Haugen was one of nine panelists taking part in a Friday morning gathering to discuss legislative proposals that will impact families and children.

Haugen, while using the above example, said she believes a proposal from Gov. Mark Dayton would help in that specific case.

Dayton has proposed consolidating three programs into one, to be known as Northstar Care for Children, to support permanency for children with new placements. It would provide a monthly payment based on a child’s age.

"Special-needs kids are expensive," Haugen said. "This family lived an hour away from … services. It’s a problem and I think the Northstar Care plan is going to address that problem."

But the Northstar Care plan, while included in Dayton’s budget, is not in the House budget and just "one piece" of it is in the Senate’s budget, said Lucinda Jesson, commissioner of the state Department of Human Services.

Jesson and Brenda Cassellius, commissioner of the state Department of Education, took part in Friday’s panel and said Dayton’s goal is to improve outlook for families and at-risk children through a multi-department approach.

More than 40 percent — 42.5 percent — of the state’s first-graders qualify for free or reduced lunch, Cassellius said.

"I think if most of Minnesota knew that, they would be outraged and very willing to raise the revenue to change that statistic," she said.

She, herself, came from such a position. Her mother, who never obtained her high school diploma, was 16 when she had Cassellius’ sister and 20 when she had Cassellius.
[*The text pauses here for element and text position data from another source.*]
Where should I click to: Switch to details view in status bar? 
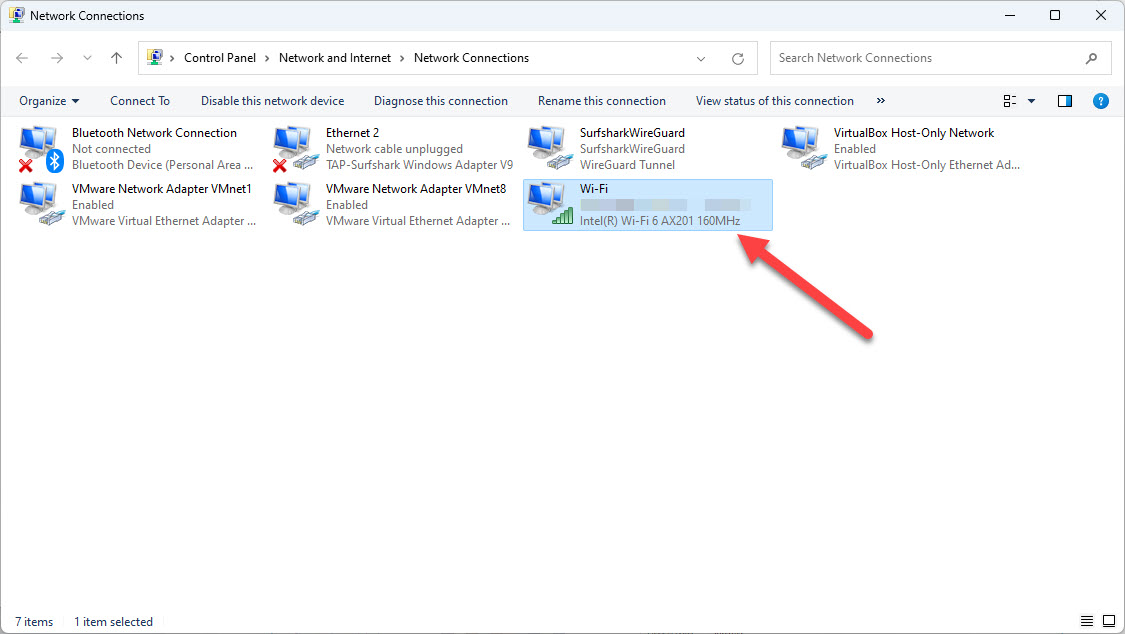1087,621
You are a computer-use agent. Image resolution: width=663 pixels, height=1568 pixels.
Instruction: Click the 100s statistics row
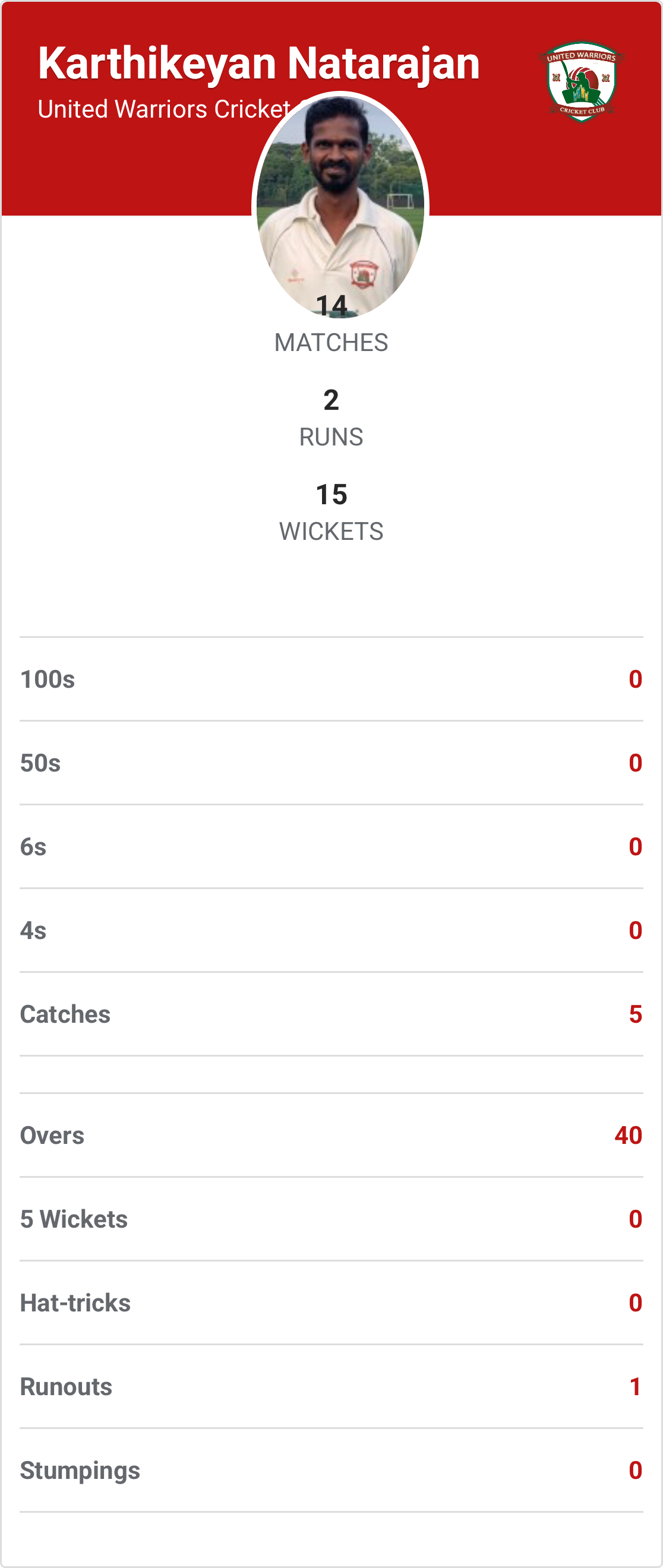(331, 679)
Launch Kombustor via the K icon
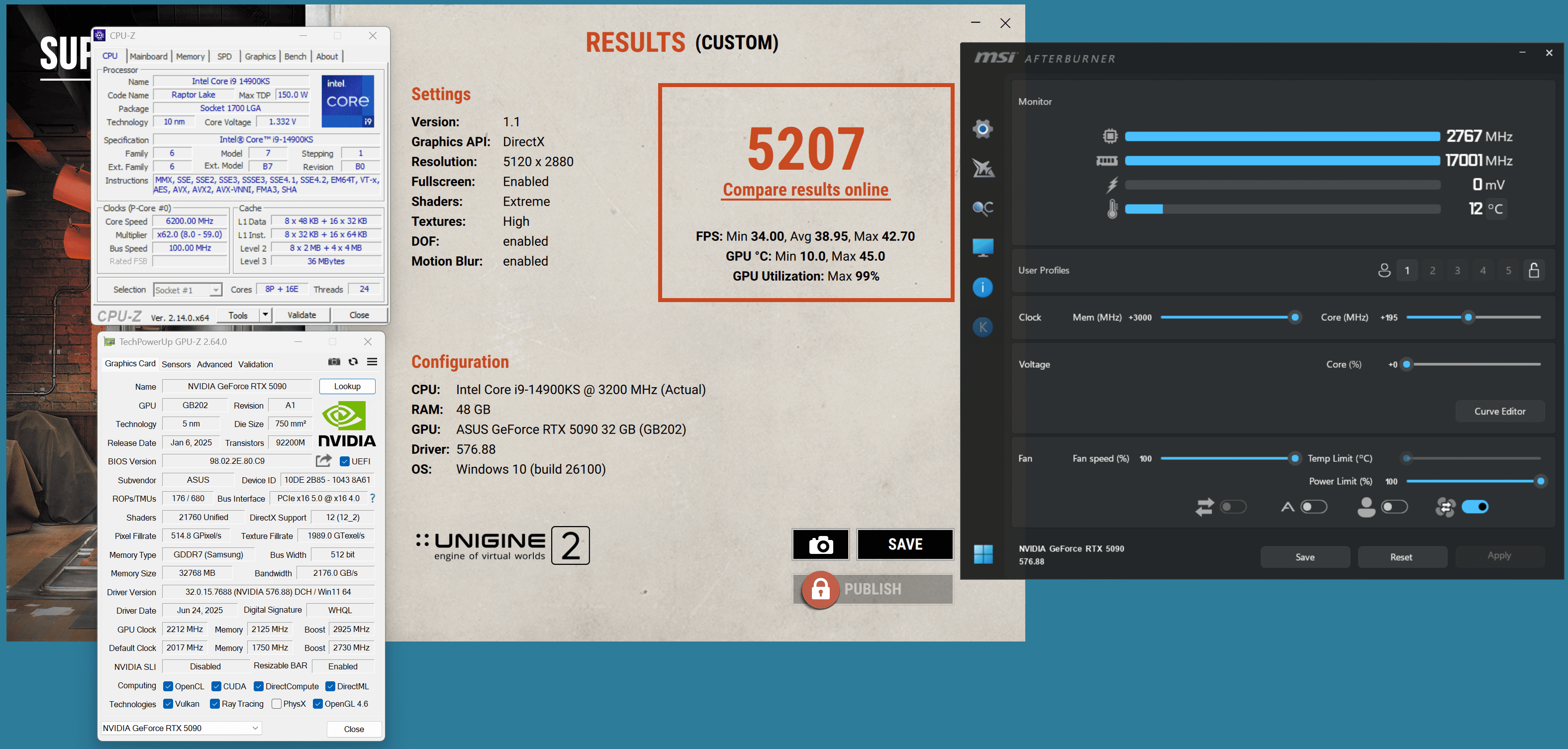 [x=983, y=326]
They lived on welfare.

"The only way I broke through that was getting a good education," she said, noting that Head Start, parks and recreation, and other support programs made a difference. "It’s these kinds of coordinated efforts that help lift families and children out of poverty."
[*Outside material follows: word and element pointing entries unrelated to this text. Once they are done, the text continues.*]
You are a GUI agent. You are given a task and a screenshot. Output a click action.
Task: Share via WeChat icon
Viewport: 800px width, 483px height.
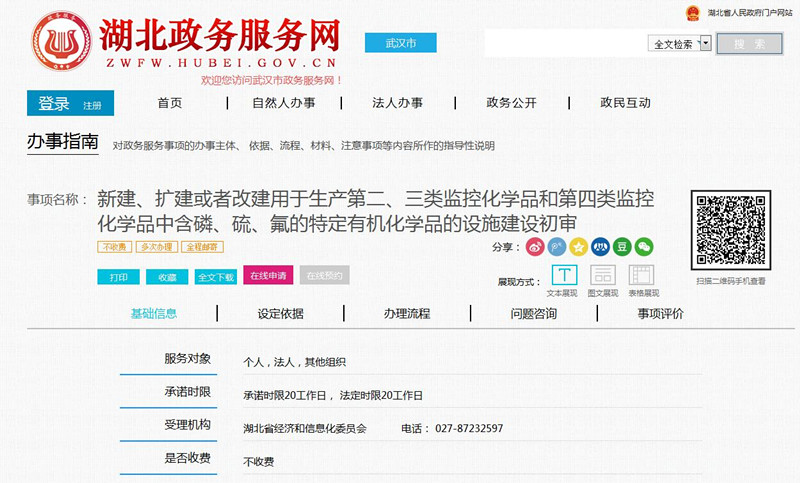644,246
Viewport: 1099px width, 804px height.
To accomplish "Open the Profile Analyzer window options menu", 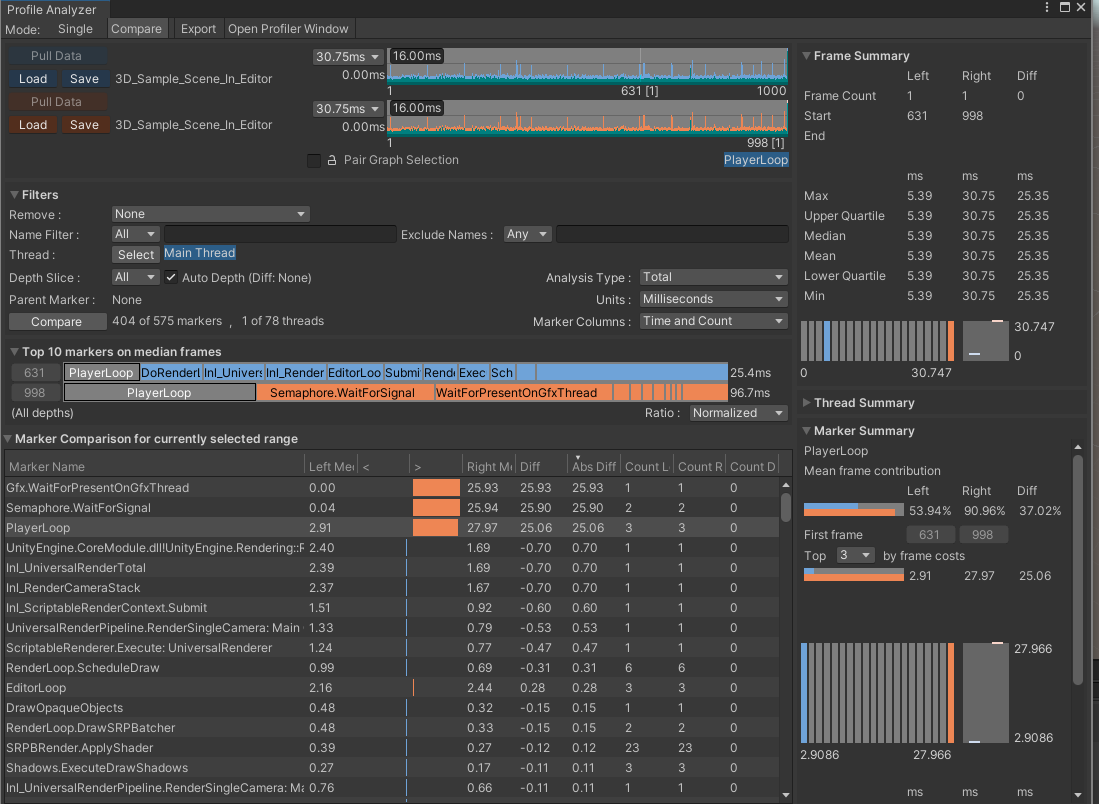I will 1047,8.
Susan Hoeft, an elementary principal with Greenway Public Schools in Itasca County, said she has seen students on the first day of school. Some are prepared, with backpacks full of supplies, the students’ social and development skills right on track.

"And then I see the children that come through the door and there is just disorganization," she said, "disorganization in their life, no continuity in their care at home."

Hoeft praised a proposal to double the number of schools receiving mental health grants, noting that for many communities, it’s a need not just for the services, but for transportation.

"In Itasca County, we’re very fortunate because we do have a supportive, collaborative mental health community that supports our children in our community, but I think that’s what we need more of at the very early age," she said.

The bill is in both Dayton’s and the House’s bills but is not in the Senate bill, Jesson said.

Jesson said the legislation is particularly important in rural Minnesota, because, if a child has mental-health issues, it could take an hour to drive one way to see a specialist, requiring the child to not only miss school, but the guardian to be out of work.

"Frankly, because of both those things, it’s just not as likely to happen," she said.